Task inputs:
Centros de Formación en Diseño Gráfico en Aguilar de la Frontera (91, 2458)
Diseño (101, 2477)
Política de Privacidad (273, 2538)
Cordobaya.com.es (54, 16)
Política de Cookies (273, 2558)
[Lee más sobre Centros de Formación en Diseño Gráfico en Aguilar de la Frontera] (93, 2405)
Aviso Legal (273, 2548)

Task to complete:
In your response, give all the records again with nothing altered.

Answer to the exercise:
Centros de Formación en Diseño Gráfico en Aguilar de la Frontera (91, 2458)
Diseño (101, 2477)
Política de Privacidad (273, 2538)
Cordobaya.com.es (54, 16)
Política de Cookies (273, 2558)
[Lee más sobre Centros de Formación en Diseño Gráfico en Aguilar de la Frontera] (93, 2405)
Aviso Legal (273, 2548)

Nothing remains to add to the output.